## What you will do
Present the lines of the records below as a Markdown table with the columns "Number" and "Content", starting at the line that contains "Given: Click white" and ending at the last line of the records, skipping blank lines. Leave out the pictures.

Data for locating visible targets
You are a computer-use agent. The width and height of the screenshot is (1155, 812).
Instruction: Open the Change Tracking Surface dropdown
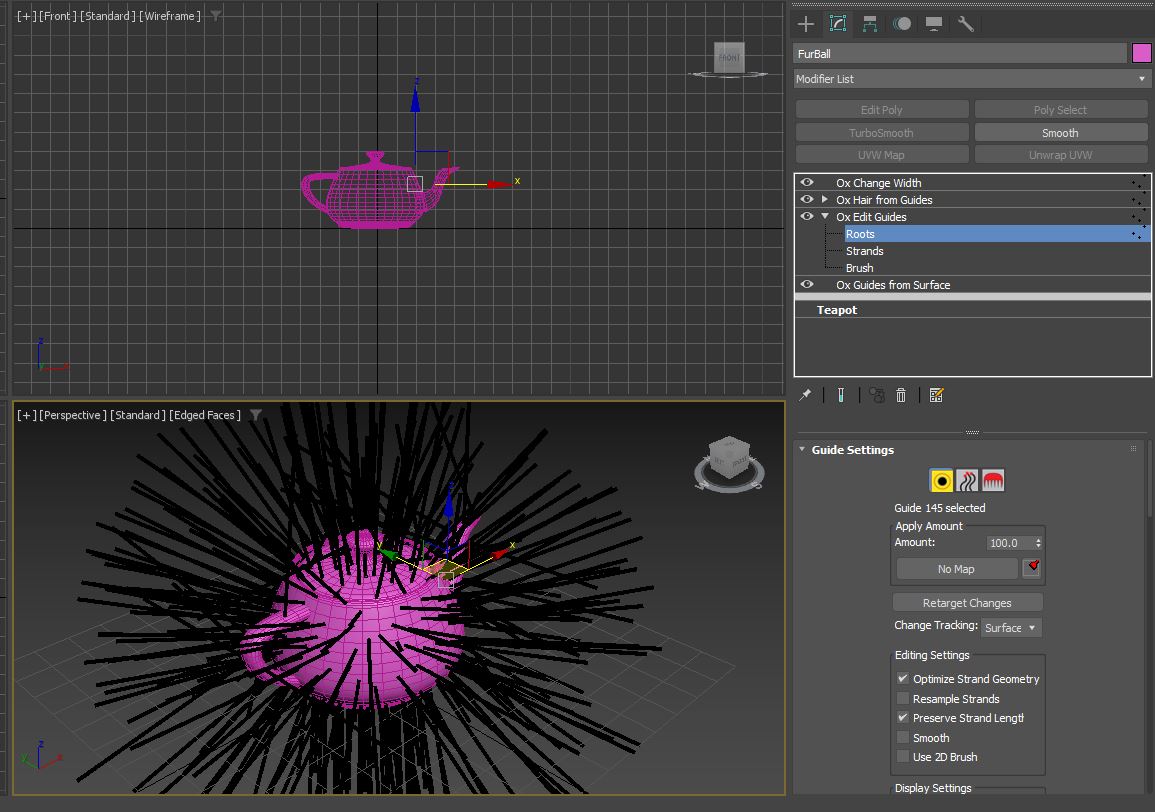click(x=1012, y=628)
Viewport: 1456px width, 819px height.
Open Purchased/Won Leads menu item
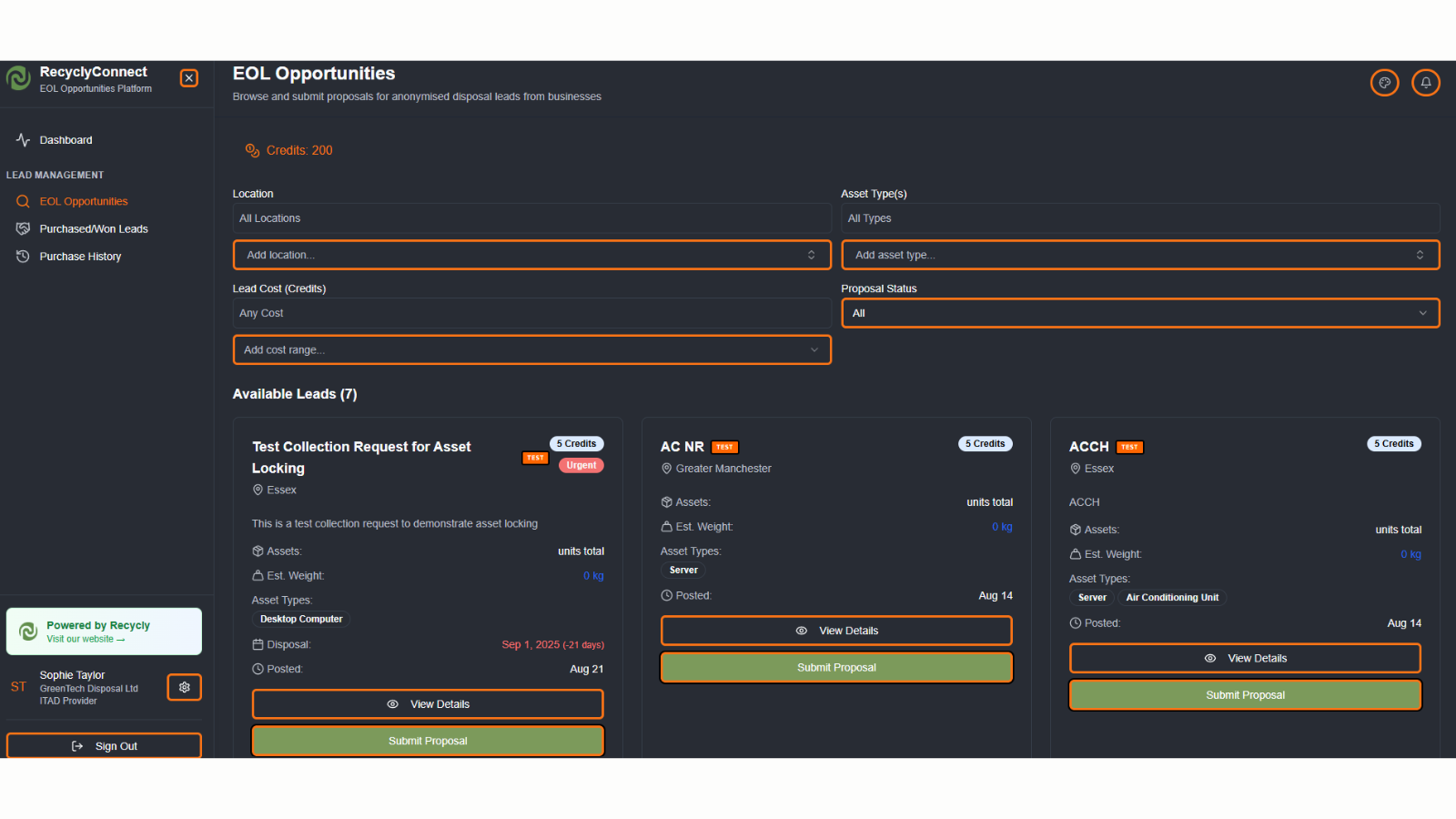tap(93, 229)
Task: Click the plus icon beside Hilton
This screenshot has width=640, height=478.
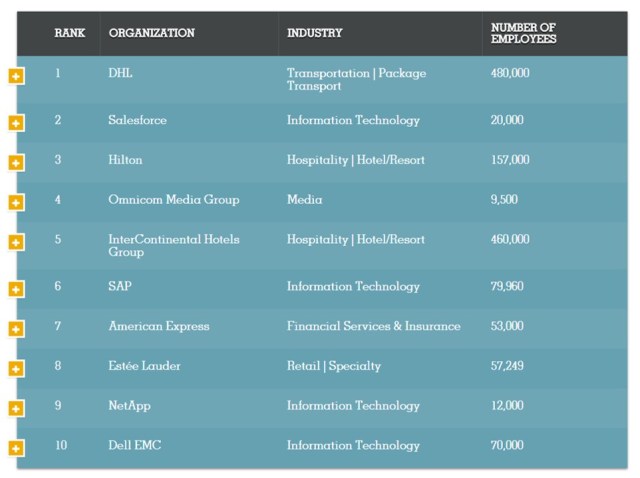Action: (16, 162)
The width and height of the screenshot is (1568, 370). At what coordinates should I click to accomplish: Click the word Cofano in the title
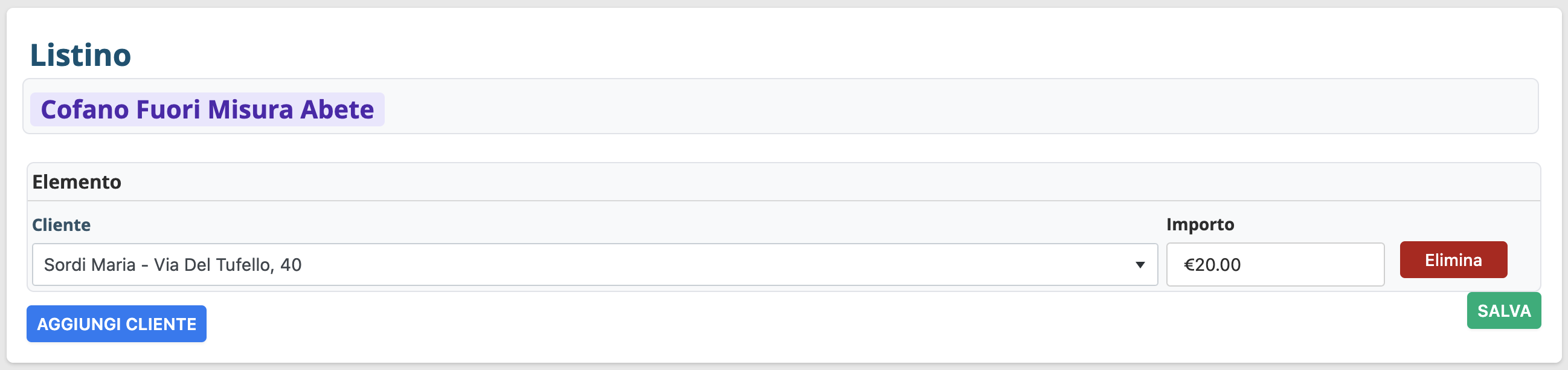click(85, 109)
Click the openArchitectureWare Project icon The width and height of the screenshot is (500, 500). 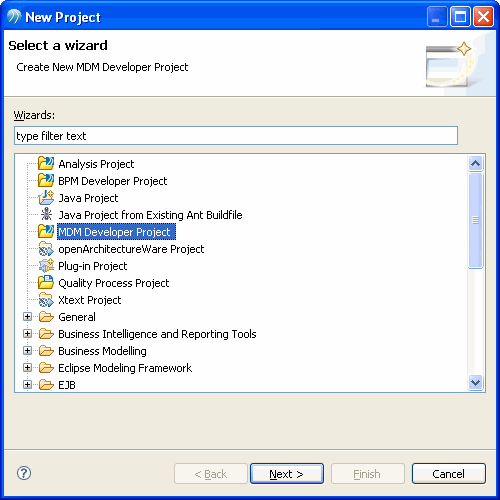coord(46,249)
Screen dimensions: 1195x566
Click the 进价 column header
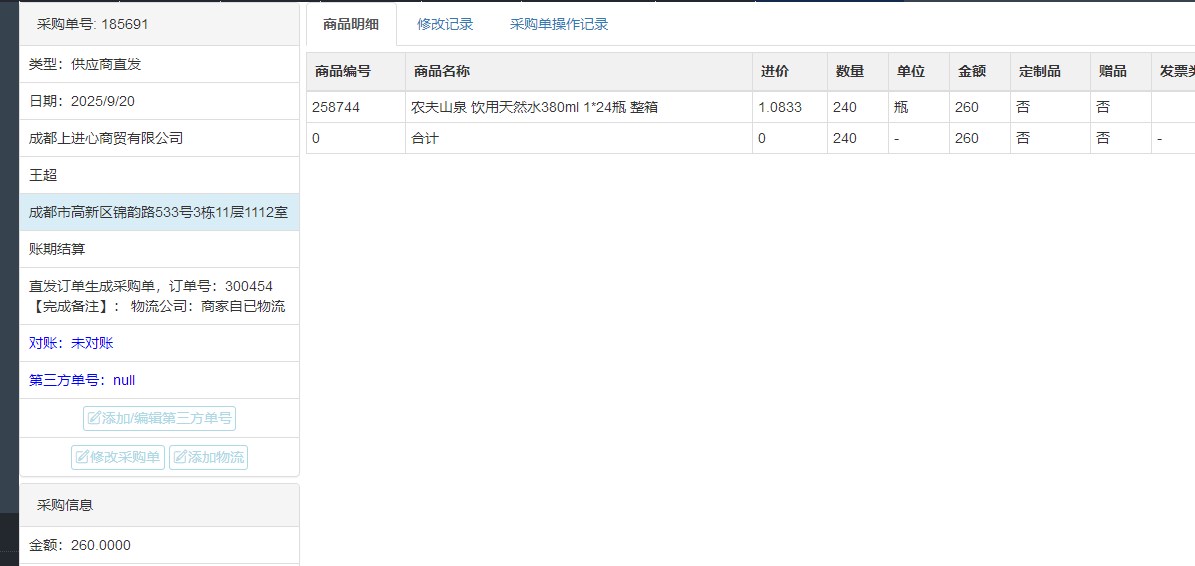[774, 72]

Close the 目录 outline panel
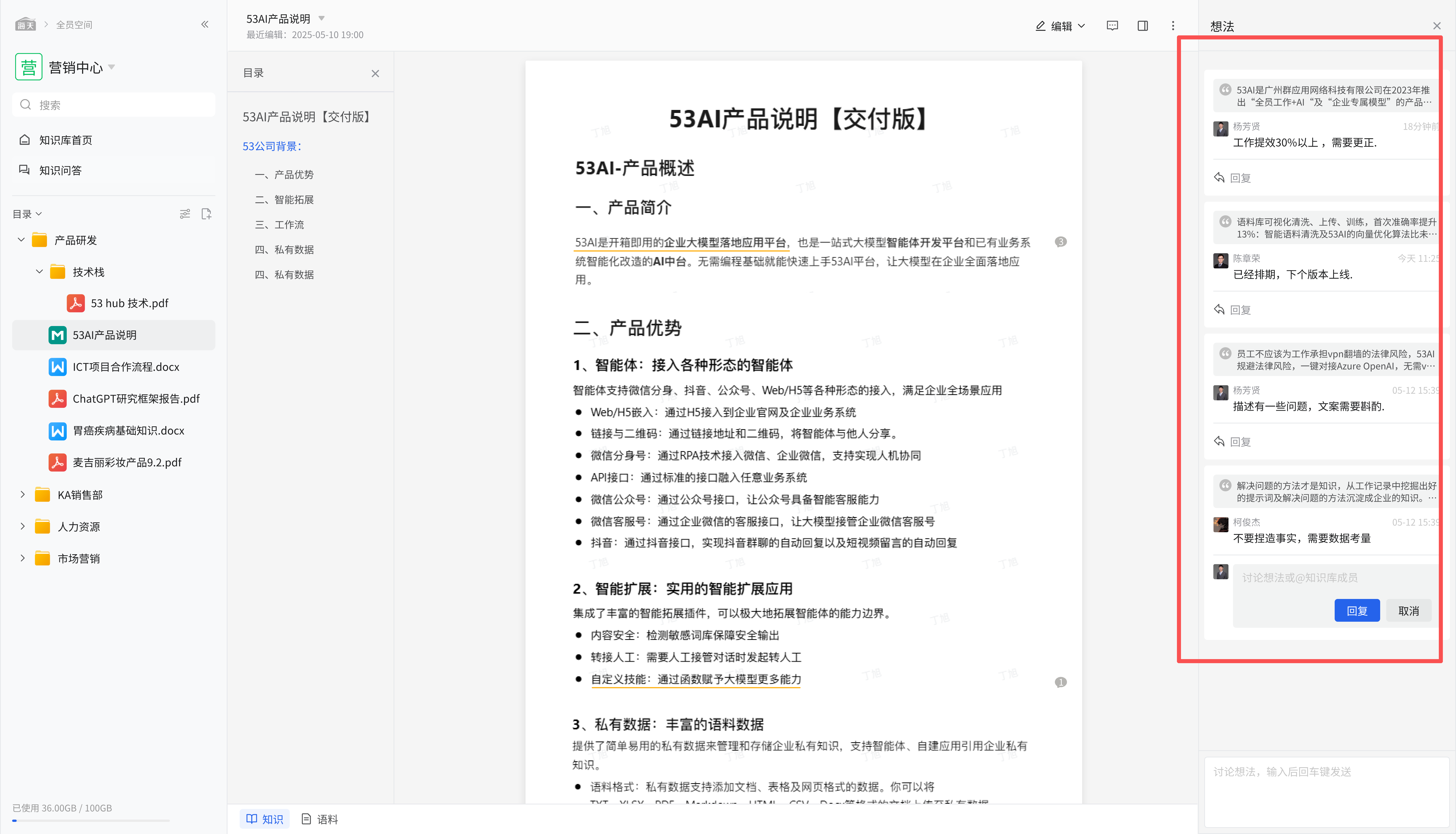[x=375, y=73]
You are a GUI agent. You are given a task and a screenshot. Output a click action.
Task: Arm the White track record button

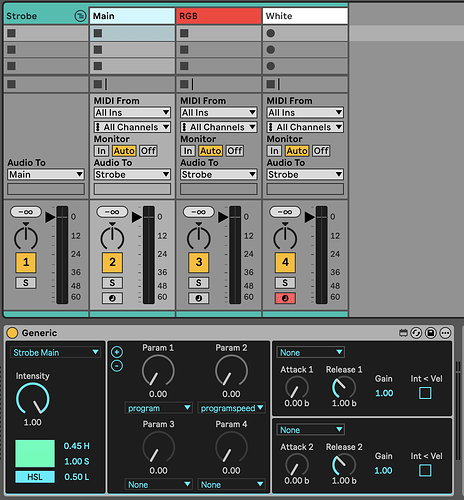(285, 298)
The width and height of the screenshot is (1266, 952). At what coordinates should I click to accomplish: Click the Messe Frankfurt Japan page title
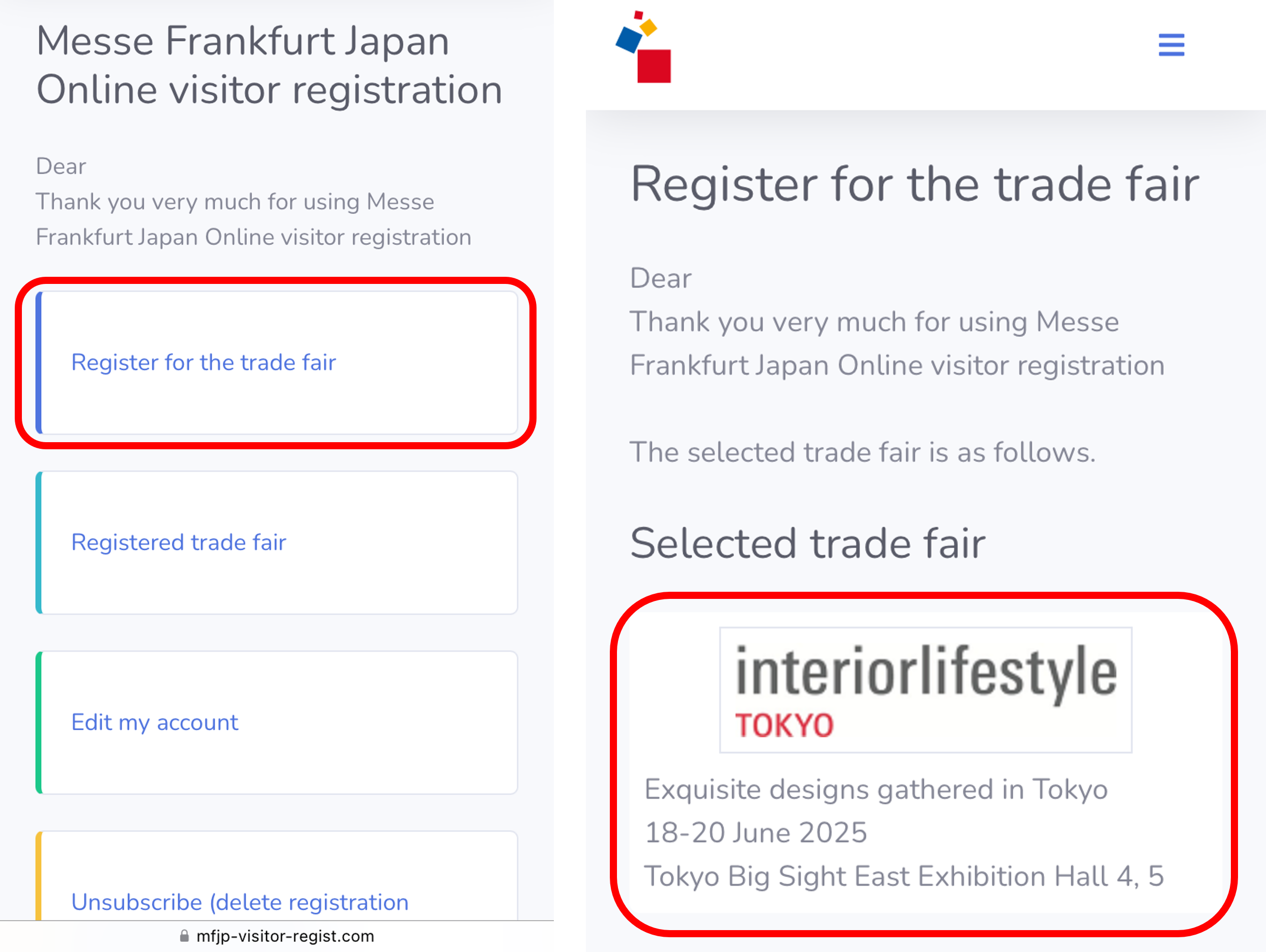pos(269,65)
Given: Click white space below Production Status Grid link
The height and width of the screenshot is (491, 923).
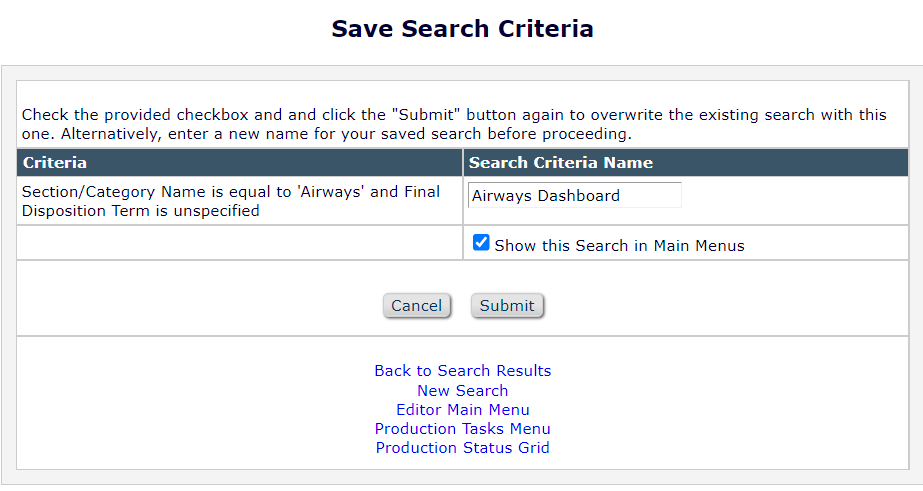Looking at the screenshot, I should (x=462, y=462).
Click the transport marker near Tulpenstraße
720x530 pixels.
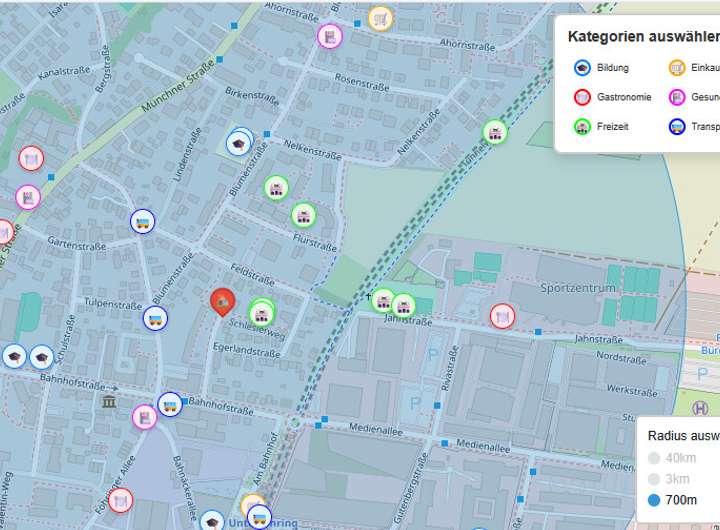[155, 318]
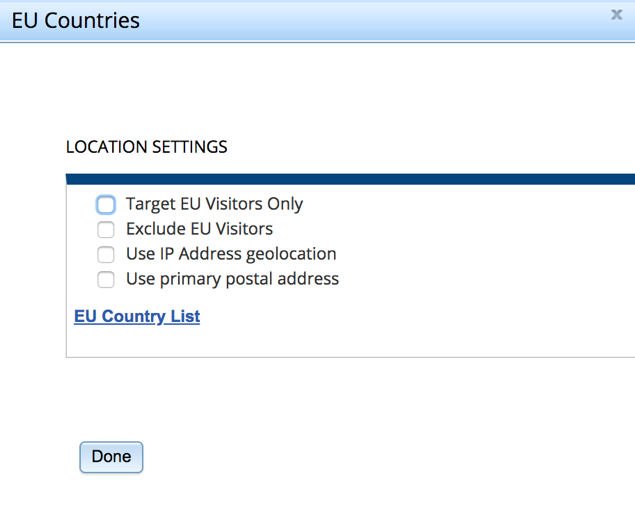
Task: Click the 'Use IP Address geolocation' label text
Action: click(231, 254)
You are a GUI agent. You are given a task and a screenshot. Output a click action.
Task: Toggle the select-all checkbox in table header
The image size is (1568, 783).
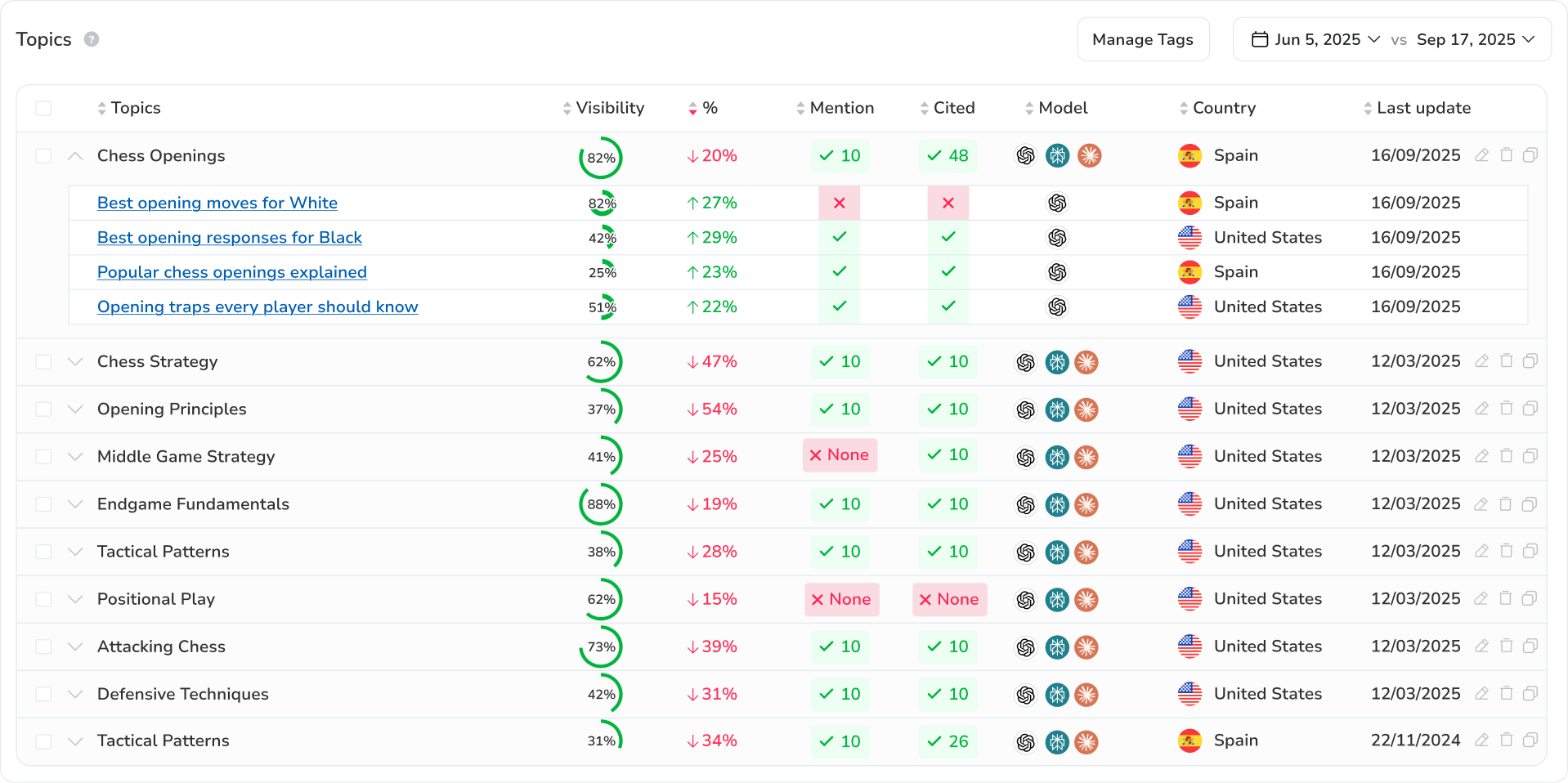(43, 108)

## Exercise answer
| Number | Content |
|---|---|
| 1 | Given: Click white space below Production Status Grid link |
| 2 | The height and width of the screenshot is (491, 923). |
| 3 | Looking at the screenshot, I should (x=462, y=462). |
| 4 | Click the transport marker near Tulpenstraße |
| 5 | 720x530 pixels. |
| 6 | [155, 318] |
| 7 | Task: Click the 'Use IP Address geolocation' label text |
| 8 | Action: click(231, 254) |
| 9 | You are a GUI agent. You are given a task and a screenshot. Output a click action. |
| 10 | Task: Toggle the select-all checkbox in table header |
| 11 | The image size is (1568, 783). |
| 12 | (43, 108) |